I know it's sad to say good bye, but it was the right call and the unselfish call. Texas-sized, horse-loving hugs to you.


----------



## lily cd re (Jul 23, 2012)

That is a hard, but loving and generous decision. Will you be able to visit them if you want?


----------



## zooeysmom (Jan 3, 2014)

I'm so sorry, Johanna. I rode and showed horses and ponies growing up but am unable to be around them now due to asthma, so I know what a loss this is to you. (((hugs)))


----------



## Dechi (Aug 22, 2015)

I am sorry you had to let go of your horses. You made the right decision for them, and yourself. Turning the page on an important chapter of our lives is so hard.

Hugs to you.


----------



## ericwd9 (Jun 13, 2014)

I feel for you. I said goodby to mine 30 years ago and I still hurt inside.
Eric


----------



## Liz (Oct 2, 2010)

Oh, Johanna, I feel your sadness. Are you able to visit or get updates?


----------



## rj16 (Jan 30, 2017)

I'm so sorry Johanna. The right thing is rarely the easy thing...


----------



## Asta's Mom (Aug 20, 2014)

((HUGS)) Johanna - these goodbyes are so very sad. I, too, had to let go of my horses when I could no longer manage the feedbags,etc.


----------



## MollyMuiMa (Oct 13, 2012)

I feel so sorry for you! It is hard to cut out a major part of your life..........
I had to do the same with my Parrots....I bred and raised them for 25+ years until illness made me have to rehome them to people I trusted... I hope you will be able to 'visit' with them with a lightened heart knowing they are still loved and cherished. 
Good decisions are sometimes the hardest to make.


----------



## Johanna (Jun 21, 2017)

lily cd re said:


> That is a hard, but loving and generous decision. Will you be able to visit them if you want?

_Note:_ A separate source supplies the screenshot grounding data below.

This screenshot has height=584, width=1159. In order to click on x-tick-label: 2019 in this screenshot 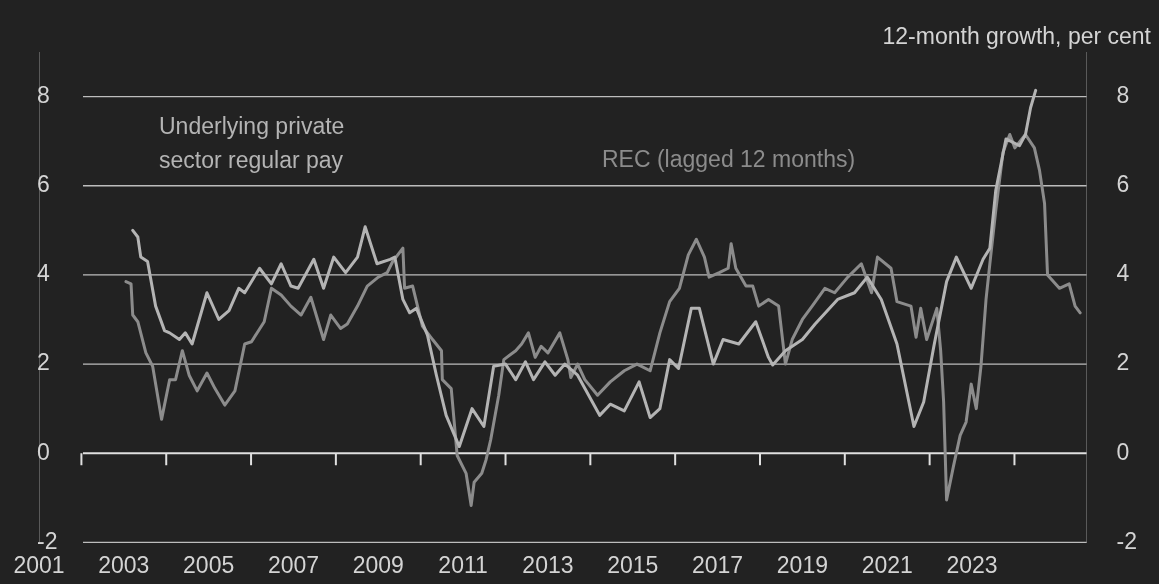, I will do `click(802, 564)`.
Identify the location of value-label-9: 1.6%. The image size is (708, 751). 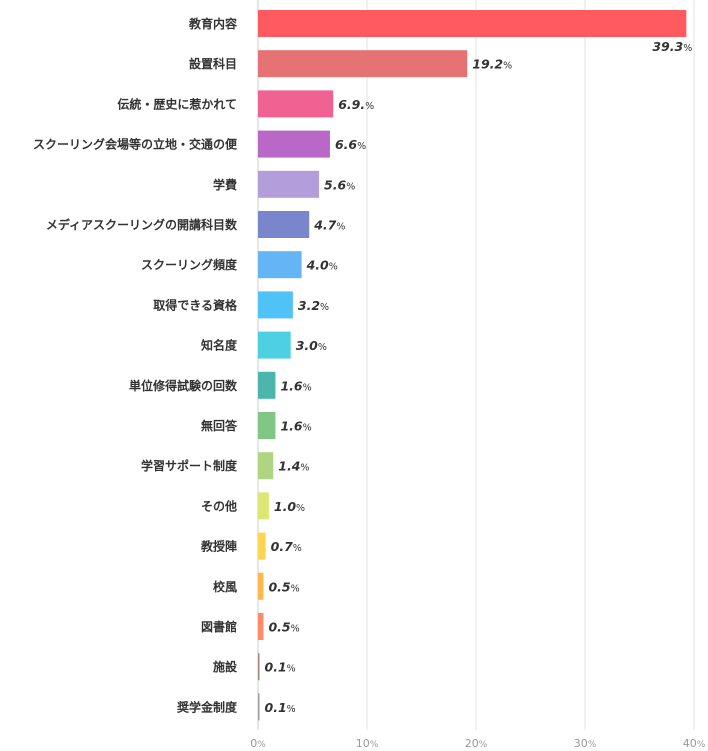
(296, 386).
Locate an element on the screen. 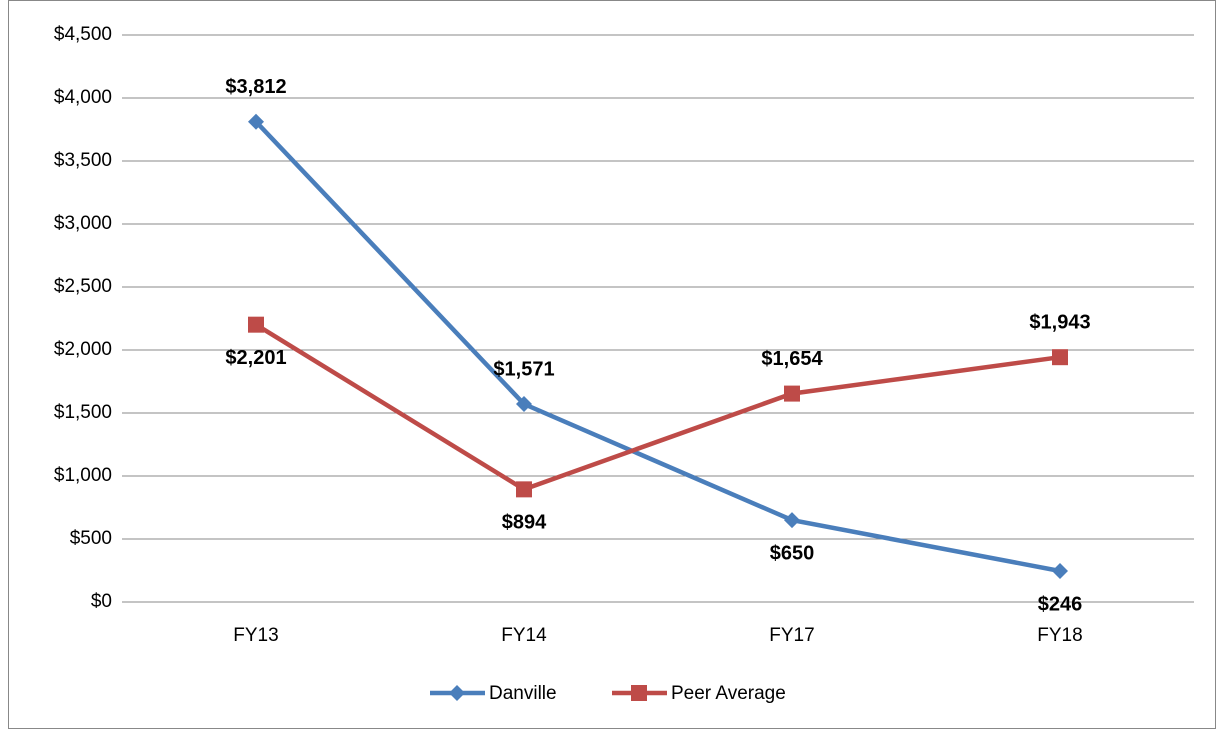  y-tick-label: $4,000 is located at coordinates (83, 98).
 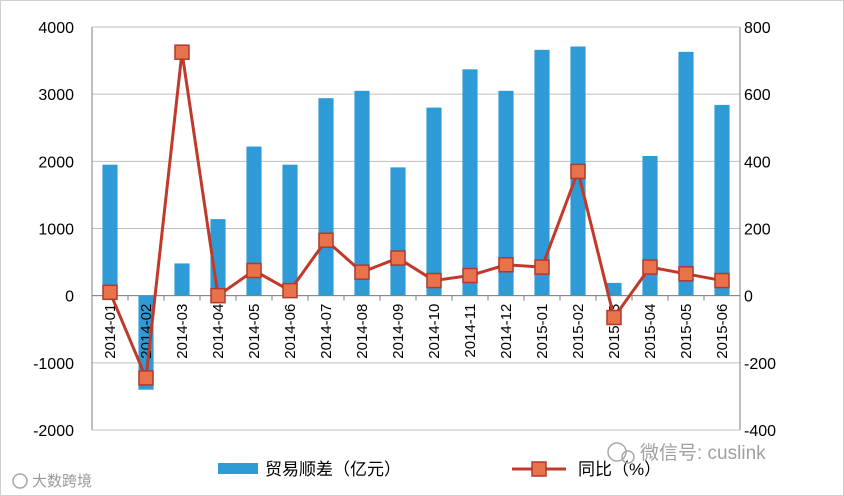 What do you see at coordinates (333, 470) in the screenshot?
I see `legend-bar-label: 贸易顺差（亿元）` at bounding box center [333, 470].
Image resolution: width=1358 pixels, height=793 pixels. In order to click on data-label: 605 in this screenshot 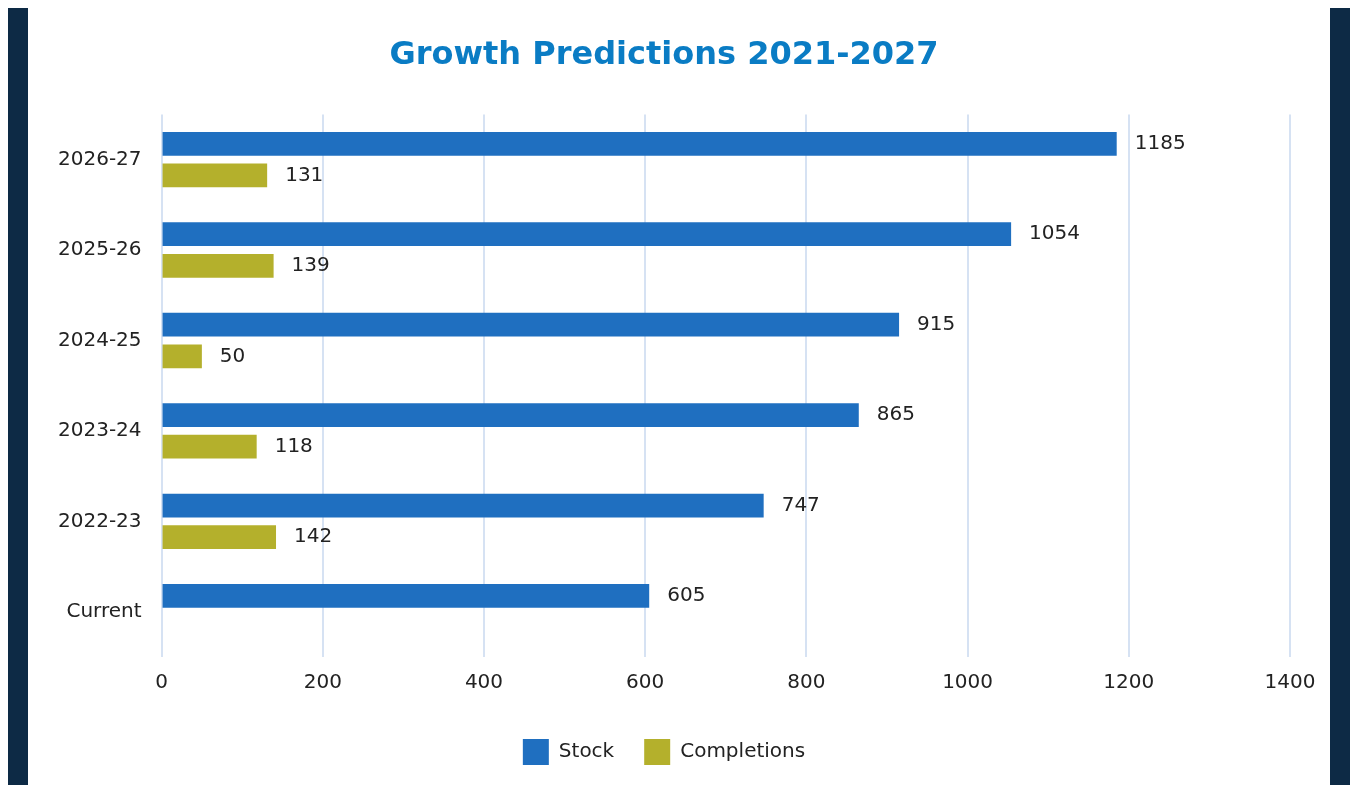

Yes, I will go there this coming week to see them in their new home. They now have irrigated pasture - something we don't have up here in the mountains. It is a good home for them, but I'll always miss them.


----------



## Click-N-Treat (Nov 9, 2015)

I am sorry to hear this. Gentle hugs.


----------



## lily cd re (Jul 23, 2012)

Take plenty of carrots and lots of pictures when you go see them. What are their names? How old are they? What breeds?


----------